WORK TO DO
Render the lines below as a Markdown table with two columns, n for the row number and Line for the line, skipping any blank lines.

EXERCISE INPUT

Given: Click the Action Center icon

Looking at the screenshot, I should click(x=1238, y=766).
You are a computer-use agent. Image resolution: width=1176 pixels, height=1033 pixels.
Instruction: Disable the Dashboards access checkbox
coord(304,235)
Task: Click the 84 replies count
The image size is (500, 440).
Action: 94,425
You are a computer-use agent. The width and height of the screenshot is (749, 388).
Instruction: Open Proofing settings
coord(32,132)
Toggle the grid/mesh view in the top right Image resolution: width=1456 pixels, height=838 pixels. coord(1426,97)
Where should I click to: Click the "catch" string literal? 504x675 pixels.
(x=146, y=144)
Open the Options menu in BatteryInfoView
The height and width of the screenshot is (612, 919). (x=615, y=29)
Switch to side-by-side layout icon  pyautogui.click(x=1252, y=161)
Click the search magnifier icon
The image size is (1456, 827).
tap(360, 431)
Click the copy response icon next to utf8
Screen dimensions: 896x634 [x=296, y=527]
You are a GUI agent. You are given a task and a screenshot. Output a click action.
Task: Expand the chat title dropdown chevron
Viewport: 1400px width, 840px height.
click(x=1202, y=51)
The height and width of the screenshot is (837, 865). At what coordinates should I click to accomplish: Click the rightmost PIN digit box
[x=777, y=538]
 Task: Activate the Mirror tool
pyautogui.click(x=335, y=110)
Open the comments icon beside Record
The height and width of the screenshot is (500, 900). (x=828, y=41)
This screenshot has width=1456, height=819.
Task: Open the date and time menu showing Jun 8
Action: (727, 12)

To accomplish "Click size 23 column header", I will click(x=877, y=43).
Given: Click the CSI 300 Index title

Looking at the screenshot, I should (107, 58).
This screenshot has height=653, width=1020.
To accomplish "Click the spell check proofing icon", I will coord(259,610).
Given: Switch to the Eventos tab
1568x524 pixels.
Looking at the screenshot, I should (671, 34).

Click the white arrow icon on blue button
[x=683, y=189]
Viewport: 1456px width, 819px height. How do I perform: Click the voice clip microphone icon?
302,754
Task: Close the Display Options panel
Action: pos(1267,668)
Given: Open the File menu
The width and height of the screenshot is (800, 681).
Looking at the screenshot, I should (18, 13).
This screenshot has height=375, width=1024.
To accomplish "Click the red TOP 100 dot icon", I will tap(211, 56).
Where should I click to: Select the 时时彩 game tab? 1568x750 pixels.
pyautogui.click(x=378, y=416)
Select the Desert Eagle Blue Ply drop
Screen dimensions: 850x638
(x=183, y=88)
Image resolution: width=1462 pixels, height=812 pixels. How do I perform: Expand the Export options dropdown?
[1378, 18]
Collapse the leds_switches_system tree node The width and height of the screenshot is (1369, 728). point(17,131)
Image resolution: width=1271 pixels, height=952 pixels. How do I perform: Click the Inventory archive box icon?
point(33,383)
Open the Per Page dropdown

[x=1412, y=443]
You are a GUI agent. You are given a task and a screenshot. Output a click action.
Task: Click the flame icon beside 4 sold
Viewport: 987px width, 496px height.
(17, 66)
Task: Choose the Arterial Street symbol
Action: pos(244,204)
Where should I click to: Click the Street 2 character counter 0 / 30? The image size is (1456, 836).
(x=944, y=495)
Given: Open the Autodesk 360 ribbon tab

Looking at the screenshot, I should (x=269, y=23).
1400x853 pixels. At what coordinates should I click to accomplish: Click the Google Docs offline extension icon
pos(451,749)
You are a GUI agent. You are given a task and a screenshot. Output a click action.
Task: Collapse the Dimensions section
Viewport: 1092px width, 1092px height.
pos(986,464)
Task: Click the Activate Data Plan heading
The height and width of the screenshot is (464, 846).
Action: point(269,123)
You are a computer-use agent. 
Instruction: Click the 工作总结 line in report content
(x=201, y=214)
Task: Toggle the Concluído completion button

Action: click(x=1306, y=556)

SOLVED PROBLEM
| n | Line |
|---|---|
| 1 | Given: Click the Action Center icon |
| 2 | Looking at the screenshot, I should click(x=1238, y=766). |
| 3 | You are a computer-use agent. Image resolution: width=1176 pixels, height=1033 pixels. |
| 4 | Instruction: Disable the Dashboards access checkbox |
| 5 | coord(304,235) |
| 6 | Task: Click the 84 replies count |
| 7 | The image size is (500, 440). |
| 8 | Action: 94,425 |
| 9 | You are a computer-use agent. The width and height of the screenshot is (749, 388). |
| 10 | Instruction: Open Proofing settings |
| 11 | coord(32,132) |
| 12 | Toggle the grid/mesh view in the top right Image resolution: width=1456 pixels, height=838 pixels. coord(1426,97) |
| 13 | Where should I click to: Click the "catch" string literal? 504x675 pixels. |
| 14 | (x=146, y=144) |
| 15 | Open the Options menu in BatteryInfoView |
| 16 | The height and width of the screenshot is (612, 919). (x=615, y=29) |
| 17 | Switch to side-by-side layout icon  pyautogui.click(x=1252, y=161) |
| 18 | Click the search magnifier icon |
| 19 | The image size is (1456, 827). |
| 20 | tap(360, 431) |
| 21 | Click the copy response icon next to utf8 |
| 22 | Screen dimensions: 896x634 [x=296, y=527] |
| 23 | You are a GUI agent. You are given a task and a screenshot. Output a click action. |
| 24 | Task: Expand the chat title dropdown chevron |
| 25 | Viewport: 1400px width, 840px height. |
| 26 | click(x=1202, y=51) |
| 27 | The height and width of the screenshot is (837, 865). At what coordinates should I click to accomplish: Click the rightmost PIN digit box |
| 28 | [x=777, y=538] |
| 29 |  Task: Activate the Mirror tool |
| 30 | pyautogui.click(x=335, y=110) |
| 31 | Open the comments icon beside Record |
| 32 | The height and width of the screenshot is (500, 900). (x=828, y=41) |
| 33 | This screenshot has width=1456, height=819. |
| 34 | Task: Open the date and time menu showing Jun 8 |
| 35 | Action: (727, 12) |
| 36 | To accomplish "Click size 23 column header", I will click(x=877, y=43). |
| 37 | Given: Click the CSI 300 Index title |
| 38 | Looking at the screenshot, I should (107, 58). |
| 39 | This screenshot has height=653, width=1020. |
| 40 | To accomplish "Click the spell check proofing icon", I will coord(259,610). |
| 41 | Given: Switch to the Eventos tab |
| 42 | 1568x524 pixels. |
| 43 | Looking at the screenshot, I should (671, 34). |
| 44 | Click the white arrow icon on blue button |
| 45 | [x=683, y=189] |
| 46 | Viewport: 1456px width, 819px height. How do I perform: Click the voice clip microphone icon? |
| 47 | 302,754 |
| 48 | Task: Close the Display Options panel |
| 49 | Action: pos(1267,668) |
| 50 | Given: Open the File menu |
| 51 | The width and height of the screenshot is (800, 681). |
| 52 | Looking at the screenshot, I should (18, 13). |
| 53 | This screenshot has height=375, width=1024. |
| 54 | To accomplish "Click the red TOP 100 dot icon", I will tap(211, 56). |
| 55 | Where should I click to: Select the 时时彩 game tab? 1568x750 pixels. |
| 56 | pyautogui.click(x=378, y=416) |
| 57 | Select the Desert Eagle Blue Ply drop |
| 58 | Screen dimensions: 850x638 |
| 59 | (x=183, y=88) |
| 60 | Image resolution: width=1462 pixels, height=812 pixels. How do I perform: Expand the Export options dropdown? |
| 61 | [1378, 18] |
| 62 | Collapse the leds_switches_system tree node The width and height of the screenshot is (1369, 728). point(17,131) |
| 63 | Image resolution: width=1271 pixels, height=952 pixels. How do I perform: Click the Inventory archive box icon? |
| 64 | point(33,383) |
| 65 | Open the Per Page dropdown |
| 66 | [x=1412, y=443] |
| 67 | You are a GUI agent. You are given a task and a screenshot. Output a click action. |
| 68 | Task: Click the flame icon beside 4 sold |
| 69 | Viewport: 987px width, 496px height. |
| 70 | (17, 66) |
| 71 | Task: Choose the Arterial Street symbol |
| 72 | Action: pos(244,204) |
| 73 | Where should I click to: Click the Street 2 character counter 0 / 30? The image size is (1456, 836). |
| 74 | (x=944, y=495) |
| 75 | Given: Open the Autodesk 360 ribbon tab |
| 76 | Looking at the screenshot, I should (x=269, y=23). |
| 77 | 1400x853 pixels. At what coordinates should I click to accomplish: Click the Google Docs offline extension icon |
| 78 | pos(451,749) |
| 79 | You are a GUI agent. You are given a task and a screenshot. Output a click action. |
| 80 | Task: Collapse the Dimensions section |
| 81 | Viewport: 1092px width, 1092px height. |
| 82 | pos(986,464) |
| 83 | Task: Click the Activate Data Plan heading |
| 84 | The height and width of the screenshot is (464, 846). |
| 85 | Action: point(269,123) |
| 86 | You are a computer-use agent.  |
| 87 | Instruction: Click the 工作总结 line in report content |
| 88 | (x=201, y=214) |
| 89 | Task: Toggle the Concluído completion button |
| 90 | Action: click(x=1306, y=556) |